### Written request:
Edit the material from the line containing "This screenshot has height=764, width=1634." through the line containing "The width and height of the screenshot is (420, 442).", replacing "Navigate to" with "Go to" and leaving everything else unchanged; return only those lines.

### Material for this task:

——————————

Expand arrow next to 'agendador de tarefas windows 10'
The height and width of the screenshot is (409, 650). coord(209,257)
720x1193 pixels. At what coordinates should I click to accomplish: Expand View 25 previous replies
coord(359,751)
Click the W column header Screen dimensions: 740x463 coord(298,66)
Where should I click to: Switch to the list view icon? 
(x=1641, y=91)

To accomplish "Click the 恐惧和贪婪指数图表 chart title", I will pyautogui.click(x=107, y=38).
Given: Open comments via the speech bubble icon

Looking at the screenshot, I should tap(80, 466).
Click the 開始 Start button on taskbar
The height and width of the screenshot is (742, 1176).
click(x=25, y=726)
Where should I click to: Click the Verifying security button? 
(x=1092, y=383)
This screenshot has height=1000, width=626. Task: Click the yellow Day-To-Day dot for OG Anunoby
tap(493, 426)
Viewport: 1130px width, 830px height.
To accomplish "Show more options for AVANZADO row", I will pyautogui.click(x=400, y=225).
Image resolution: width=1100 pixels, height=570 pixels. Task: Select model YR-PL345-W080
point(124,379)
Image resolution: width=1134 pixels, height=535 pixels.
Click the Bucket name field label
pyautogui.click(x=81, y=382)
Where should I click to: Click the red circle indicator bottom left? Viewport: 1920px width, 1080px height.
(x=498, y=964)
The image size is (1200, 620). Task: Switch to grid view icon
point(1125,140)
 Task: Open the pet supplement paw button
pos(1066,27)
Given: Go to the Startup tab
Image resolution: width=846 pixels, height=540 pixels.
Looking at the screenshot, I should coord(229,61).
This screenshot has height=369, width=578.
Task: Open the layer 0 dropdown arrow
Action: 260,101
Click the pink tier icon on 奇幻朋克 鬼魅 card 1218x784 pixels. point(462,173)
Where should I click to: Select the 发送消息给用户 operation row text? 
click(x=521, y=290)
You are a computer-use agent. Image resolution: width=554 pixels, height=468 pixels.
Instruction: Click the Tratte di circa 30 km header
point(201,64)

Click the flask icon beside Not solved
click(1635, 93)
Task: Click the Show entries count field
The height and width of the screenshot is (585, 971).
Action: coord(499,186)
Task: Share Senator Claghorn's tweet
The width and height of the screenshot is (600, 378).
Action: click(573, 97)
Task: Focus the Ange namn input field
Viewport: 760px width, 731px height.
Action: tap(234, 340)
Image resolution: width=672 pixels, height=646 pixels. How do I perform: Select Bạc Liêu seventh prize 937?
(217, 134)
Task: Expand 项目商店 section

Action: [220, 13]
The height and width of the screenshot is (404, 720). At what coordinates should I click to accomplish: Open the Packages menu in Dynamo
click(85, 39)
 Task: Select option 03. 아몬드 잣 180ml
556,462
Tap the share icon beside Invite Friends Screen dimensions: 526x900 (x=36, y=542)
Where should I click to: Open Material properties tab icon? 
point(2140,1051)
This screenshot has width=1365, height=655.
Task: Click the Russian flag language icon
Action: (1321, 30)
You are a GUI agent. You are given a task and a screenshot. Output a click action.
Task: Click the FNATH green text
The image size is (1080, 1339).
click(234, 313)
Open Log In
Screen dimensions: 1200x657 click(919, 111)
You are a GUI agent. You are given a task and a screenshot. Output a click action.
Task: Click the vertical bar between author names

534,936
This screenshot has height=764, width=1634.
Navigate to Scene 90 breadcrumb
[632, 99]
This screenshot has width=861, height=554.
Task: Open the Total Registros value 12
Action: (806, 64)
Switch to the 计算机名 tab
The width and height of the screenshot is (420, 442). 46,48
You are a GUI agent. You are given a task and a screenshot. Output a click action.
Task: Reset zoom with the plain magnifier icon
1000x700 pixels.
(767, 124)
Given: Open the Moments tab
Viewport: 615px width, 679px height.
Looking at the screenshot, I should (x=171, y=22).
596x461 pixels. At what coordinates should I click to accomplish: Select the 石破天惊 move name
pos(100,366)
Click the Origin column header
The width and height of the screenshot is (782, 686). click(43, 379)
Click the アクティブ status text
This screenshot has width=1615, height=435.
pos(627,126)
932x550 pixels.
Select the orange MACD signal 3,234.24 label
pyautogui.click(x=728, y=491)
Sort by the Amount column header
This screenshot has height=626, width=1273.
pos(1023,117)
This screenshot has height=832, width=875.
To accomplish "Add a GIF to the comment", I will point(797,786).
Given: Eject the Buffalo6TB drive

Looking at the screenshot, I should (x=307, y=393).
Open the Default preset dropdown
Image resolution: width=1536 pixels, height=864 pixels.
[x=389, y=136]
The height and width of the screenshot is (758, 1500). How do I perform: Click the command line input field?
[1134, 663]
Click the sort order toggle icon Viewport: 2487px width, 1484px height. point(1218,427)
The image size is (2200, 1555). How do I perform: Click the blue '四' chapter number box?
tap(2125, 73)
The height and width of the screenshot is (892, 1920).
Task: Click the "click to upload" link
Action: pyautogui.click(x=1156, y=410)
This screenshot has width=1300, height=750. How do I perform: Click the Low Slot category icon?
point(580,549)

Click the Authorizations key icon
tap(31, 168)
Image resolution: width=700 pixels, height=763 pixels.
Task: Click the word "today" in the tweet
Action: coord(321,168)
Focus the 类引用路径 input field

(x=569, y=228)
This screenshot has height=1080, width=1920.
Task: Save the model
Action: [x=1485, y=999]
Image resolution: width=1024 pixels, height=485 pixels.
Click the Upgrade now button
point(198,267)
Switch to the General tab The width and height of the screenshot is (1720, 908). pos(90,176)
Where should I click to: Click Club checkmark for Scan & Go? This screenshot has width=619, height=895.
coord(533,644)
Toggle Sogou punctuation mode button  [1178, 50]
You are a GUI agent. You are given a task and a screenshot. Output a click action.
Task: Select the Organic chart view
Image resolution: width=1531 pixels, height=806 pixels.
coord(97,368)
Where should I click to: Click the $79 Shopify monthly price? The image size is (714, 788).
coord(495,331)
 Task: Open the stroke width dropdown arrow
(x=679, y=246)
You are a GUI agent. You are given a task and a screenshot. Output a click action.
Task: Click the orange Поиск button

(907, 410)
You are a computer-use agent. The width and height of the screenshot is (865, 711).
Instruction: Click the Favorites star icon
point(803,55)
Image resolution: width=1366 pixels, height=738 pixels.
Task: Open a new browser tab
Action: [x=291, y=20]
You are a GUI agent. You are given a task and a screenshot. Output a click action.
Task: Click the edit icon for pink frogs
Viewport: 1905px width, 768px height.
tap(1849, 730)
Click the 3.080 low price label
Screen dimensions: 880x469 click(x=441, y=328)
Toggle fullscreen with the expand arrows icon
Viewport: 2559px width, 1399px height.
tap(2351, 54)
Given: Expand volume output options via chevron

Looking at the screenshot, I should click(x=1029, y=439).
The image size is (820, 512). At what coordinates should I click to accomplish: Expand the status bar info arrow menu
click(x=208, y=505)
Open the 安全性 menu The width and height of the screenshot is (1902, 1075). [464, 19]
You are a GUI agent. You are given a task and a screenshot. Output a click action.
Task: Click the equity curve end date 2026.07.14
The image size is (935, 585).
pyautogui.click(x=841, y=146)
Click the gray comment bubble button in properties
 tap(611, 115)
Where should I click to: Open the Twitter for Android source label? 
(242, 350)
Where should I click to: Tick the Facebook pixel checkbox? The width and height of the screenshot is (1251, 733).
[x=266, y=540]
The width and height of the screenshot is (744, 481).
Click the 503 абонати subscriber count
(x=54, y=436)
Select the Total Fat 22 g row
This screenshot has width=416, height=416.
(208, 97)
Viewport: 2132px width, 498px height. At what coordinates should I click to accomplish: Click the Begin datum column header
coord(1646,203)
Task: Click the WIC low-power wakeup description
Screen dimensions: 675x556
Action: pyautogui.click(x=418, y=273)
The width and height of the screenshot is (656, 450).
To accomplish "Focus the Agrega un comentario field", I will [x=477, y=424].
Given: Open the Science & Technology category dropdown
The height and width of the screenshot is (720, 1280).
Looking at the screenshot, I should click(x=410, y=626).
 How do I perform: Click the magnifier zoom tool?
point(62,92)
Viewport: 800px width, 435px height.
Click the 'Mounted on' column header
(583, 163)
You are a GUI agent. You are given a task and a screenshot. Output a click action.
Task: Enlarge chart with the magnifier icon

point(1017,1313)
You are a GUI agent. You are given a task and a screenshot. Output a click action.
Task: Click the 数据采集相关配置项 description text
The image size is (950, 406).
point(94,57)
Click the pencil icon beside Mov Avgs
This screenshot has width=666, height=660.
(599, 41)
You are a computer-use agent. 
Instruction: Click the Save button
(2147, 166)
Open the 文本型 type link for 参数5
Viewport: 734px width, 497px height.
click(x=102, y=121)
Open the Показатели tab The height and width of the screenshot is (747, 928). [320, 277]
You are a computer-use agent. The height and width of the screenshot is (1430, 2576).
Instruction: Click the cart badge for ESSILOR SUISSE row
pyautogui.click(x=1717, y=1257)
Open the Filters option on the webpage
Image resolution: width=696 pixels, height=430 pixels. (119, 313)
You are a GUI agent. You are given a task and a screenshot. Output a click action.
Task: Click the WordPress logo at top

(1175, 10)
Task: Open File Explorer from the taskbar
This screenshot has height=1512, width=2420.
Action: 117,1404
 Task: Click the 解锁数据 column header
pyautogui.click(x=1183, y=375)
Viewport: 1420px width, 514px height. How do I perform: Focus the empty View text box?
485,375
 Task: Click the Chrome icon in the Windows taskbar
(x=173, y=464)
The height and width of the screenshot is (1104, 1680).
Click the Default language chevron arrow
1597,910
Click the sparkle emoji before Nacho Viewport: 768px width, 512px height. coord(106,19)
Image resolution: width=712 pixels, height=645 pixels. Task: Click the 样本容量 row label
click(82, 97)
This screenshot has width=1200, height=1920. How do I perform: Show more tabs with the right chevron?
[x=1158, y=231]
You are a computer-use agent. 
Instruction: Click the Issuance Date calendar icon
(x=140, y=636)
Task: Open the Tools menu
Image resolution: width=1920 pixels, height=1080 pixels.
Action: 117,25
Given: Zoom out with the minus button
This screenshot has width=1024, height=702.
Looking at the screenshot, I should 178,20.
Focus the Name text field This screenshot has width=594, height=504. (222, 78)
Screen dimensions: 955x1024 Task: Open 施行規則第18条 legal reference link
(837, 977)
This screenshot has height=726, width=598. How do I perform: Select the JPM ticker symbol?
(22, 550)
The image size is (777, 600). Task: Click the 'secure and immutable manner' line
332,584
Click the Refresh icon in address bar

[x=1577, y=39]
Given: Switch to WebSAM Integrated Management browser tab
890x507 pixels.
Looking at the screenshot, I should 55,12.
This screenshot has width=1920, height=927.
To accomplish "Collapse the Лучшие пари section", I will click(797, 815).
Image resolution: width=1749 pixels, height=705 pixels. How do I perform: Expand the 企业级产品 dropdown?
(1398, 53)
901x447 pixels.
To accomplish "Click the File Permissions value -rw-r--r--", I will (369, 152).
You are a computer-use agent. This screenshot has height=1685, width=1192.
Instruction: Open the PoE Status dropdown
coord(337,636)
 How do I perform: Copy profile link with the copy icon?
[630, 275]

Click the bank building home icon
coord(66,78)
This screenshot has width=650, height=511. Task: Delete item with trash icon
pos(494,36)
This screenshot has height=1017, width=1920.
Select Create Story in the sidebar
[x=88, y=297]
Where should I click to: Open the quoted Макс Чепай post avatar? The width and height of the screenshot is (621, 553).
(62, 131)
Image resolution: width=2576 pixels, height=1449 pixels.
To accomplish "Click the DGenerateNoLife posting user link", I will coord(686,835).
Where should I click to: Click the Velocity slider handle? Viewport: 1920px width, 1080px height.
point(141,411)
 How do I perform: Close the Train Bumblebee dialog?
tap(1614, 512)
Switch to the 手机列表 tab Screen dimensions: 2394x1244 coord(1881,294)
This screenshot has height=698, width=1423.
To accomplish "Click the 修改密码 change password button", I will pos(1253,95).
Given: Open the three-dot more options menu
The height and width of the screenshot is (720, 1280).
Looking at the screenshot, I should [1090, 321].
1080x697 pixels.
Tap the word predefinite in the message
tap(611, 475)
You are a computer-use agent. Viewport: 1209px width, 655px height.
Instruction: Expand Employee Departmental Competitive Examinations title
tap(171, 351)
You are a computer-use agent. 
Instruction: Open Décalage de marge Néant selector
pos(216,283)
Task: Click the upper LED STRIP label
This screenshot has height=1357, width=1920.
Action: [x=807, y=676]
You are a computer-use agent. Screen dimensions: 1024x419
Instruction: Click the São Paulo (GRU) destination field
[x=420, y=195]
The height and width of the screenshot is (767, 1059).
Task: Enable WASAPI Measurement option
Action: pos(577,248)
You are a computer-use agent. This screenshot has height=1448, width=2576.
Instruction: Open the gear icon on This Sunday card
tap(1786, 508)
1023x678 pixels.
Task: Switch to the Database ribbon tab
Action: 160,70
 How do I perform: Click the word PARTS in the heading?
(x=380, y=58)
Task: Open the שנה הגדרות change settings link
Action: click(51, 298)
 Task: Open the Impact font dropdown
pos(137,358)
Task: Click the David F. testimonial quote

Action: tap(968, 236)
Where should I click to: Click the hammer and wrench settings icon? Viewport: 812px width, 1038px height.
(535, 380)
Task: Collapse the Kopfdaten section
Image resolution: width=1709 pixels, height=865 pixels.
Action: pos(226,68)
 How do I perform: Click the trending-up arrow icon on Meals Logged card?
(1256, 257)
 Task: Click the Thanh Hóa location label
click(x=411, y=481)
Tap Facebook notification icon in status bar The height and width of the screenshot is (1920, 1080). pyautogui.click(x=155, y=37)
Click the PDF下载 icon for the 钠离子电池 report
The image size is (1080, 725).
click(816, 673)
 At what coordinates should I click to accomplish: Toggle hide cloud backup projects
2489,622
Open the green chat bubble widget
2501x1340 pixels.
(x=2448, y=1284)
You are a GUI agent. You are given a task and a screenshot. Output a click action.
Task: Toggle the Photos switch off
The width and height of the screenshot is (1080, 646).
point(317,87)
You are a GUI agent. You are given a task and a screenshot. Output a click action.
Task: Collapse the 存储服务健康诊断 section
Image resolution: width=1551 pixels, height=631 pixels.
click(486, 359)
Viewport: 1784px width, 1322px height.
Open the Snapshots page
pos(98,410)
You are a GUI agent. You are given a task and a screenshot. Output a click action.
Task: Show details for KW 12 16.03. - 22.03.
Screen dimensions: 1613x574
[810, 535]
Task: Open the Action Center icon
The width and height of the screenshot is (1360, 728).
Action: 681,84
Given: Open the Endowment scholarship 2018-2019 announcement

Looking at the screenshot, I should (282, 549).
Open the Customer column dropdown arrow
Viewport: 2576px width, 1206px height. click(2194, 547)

——————————

### Written reply:
This screenshot has height=764, width=1634.
Go to Scene 90 breadcrumb
[632, 99]
This screenshot has width=861, height=554.
Task: Open the Total Registros value 12
Action: (806, 64)
Switch to the 计算机名 tab
The width and height of the screenshot is (420, 442). 46,48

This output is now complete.